2014 SIAM InternationalConf on Data Mining (SDM-2014) Tutorial: Leveraging Social Media and Web of Data for Crisis Response Coordination


Details: SDM-14 Tutorial program

Predecessor with extensive domain knowledge: ICWSM-2013 tutorial

Background: NSF SoCS project

Slides :



There is an ever increasing number of users in social media (1B+ Facebook users, 500M+ Twitter users) and ubiquitous mobile access (6B+ mobile phone subscribers) who share their observations and opinions. In addition, the Web of Data and existing knowledge bases keep on growing at a rapid pace. In this scenario, we have unprecedented opportunities to improve crisis response by extracting social signals, creating spatio-temporal mappings, performing analytics on social and Web of Data, and supporting a variety of applications. Such applications can help provide situational awareness during an emergency, improve preparedness, and assist during the rebuilding/recovery phase of a disaster. Data mining can provide valuable insights to support emergency responders and other stakeholders during crisis. However, there are a number of challenges and existing computing technology may not work in all cases. Therefore, our objective here is to present the characterization of such data mining tasks, and challenges that need further research attention. This tutorial weaves two themes and corresponding relevant topics:

  • Characterization of Citizen Sensing and the Web of Data: opportunity lies in an explosion of data resulting from the participation of millions of end users (citizen sensors) through a wide variety of means and forms during crises: SMS, tweets and Facebook posts, with time and optional GPS metadata, in addition to news, blogs, Wikipedia, existing Web knowledge, etc.
  • Technical challenges and recent research for leveraging the citizen sensing with Web of Data to improve crisis response coordination: role of semantics (esp. background knowledge) enhanced techniques and analysis of casual/informal text for crisis response, data integration for enhanced situational awareness for responders, actionable information extraction for decision makers, crowdsourcing for information credibility and applicability of the existing methods with scope of research in the crisis response space.

Although broad in scope, this tutorial will present key research advances in depth.
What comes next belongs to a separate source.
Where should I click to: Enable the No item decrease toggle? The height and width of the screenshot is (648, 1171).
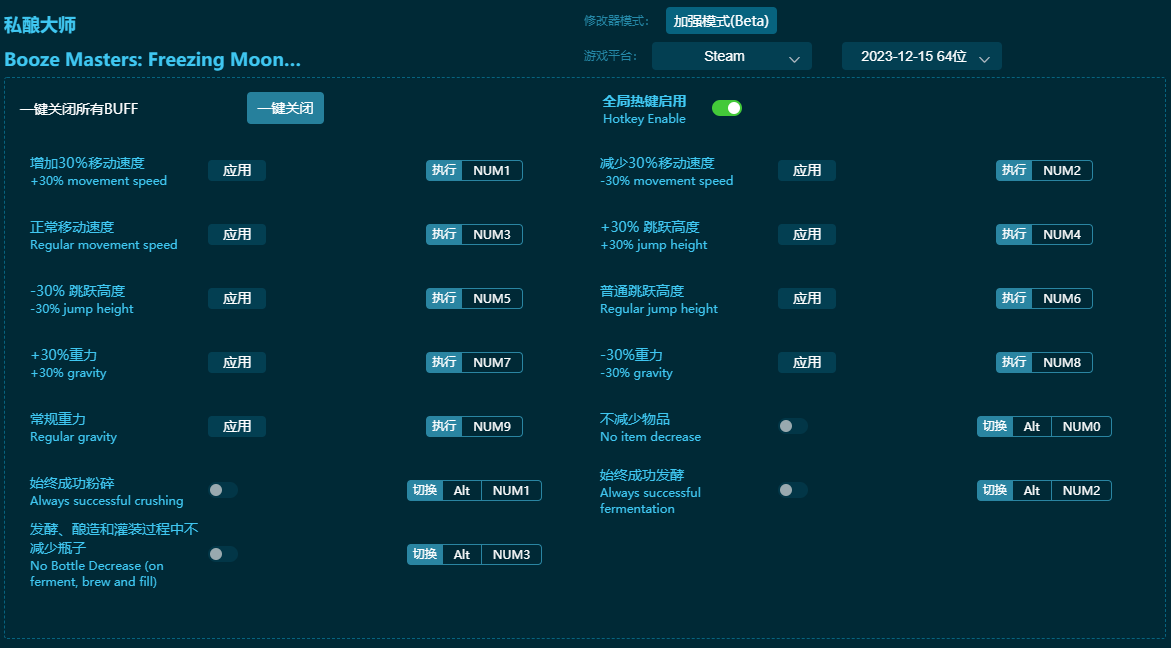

These include (i) understanding and analysis of informal text, including microblogs and post-disaster ad-hoc social media communities: e.g., information credibility in the crisis data streams, role of semantic/background knowledge enhanced techniques with Web of Data, (ii) enabling complex social media analytics/summarization platforms, (iii) performing interdisciplinary research involving computer and social sciences (e.g. linguistic analysis and coordination) to address important practical applications such as better and faster aid targeting and resource coordination and utilization, by computing methods. Technical insights will be coupled with identification of computational techniques and algorithms along with real-world examples.



Level: Intermediate.
The tutorial will interest both Data Mining researchers as well as technologists since it will reveal research that is in its infancy with many examples and demonstrations vs. research that has matured. We shall provide an overview of both citizen sensing and crisis mapping for response coordination, therefore, attendees are not expected to have a specialized background and knowledge in these areas. Those with a background in text mining, graph mining, data summarization and geo-spatial data analysis will be able to better understand novel technical challenges dealing with short and informal text signals during crisis response as well as other aspects of combined analysis of social and Web of data.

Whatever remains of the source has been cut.